Methods: A 27-year-old women, with years-long history of severe COS attacks (throbbing headaches, nausea/vomiting) requiring each time hospitalization, had small but non-slit ventricles, stable in size during attacks. Only “time-free-of-attacks” was during pregnancy. Patient received computerized ICP-monitoring during attack. Continuous “B-wave-storm” with peak-ICP up to 70 mmHg was recorded, high RAP and ICP-amplitudes indicated lost reserve-capacity. Episode resolved over 8–10 h with parallel stepwise normalization of ICP-parameters. Next evening ICP was -17 mmHg in upright position, taking 2 h to reach 0 mmHg when supine.
Results: Shunt at revision was patent. Patient received programmable-valve at 7 cm H2O for lying-position and programmable gravity-assisted-valve for upright-position (proSA) at 15 cm H2O. Attacks continued until proSA was stepwise raised to 32 cm H2O and never appeared thereafter.

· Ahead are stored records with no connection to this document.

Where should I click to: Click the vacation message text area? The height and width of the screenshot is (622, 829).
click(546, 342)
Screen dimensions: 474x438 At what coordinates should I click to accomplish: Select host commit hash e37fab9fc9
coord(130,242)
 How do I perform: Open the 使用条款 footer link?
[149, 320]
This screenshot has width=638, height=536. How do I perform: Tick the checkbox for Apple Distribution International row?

Conclusions: High ICP, RAP and ICP-amplitudes in patient with patent shunt and non-slit ventricles, with unchanged CT and stepwise resolution of symptoms can only be explained by venous entrapment as hypothesized by Sood et. al 2004. Chronic ultra-low CSF-pressures lead to distention of capacity veins, which in turn are more collapsible. Venous collapse leads to sudden blood-entrapment and loss of reserve capacity (high RAP/amplitudes) resulting in ICP crisis. Normalization of ICP during upright-position (pregnancy, proSA) cures COS, probably by normalizing weinsize and collapsibility.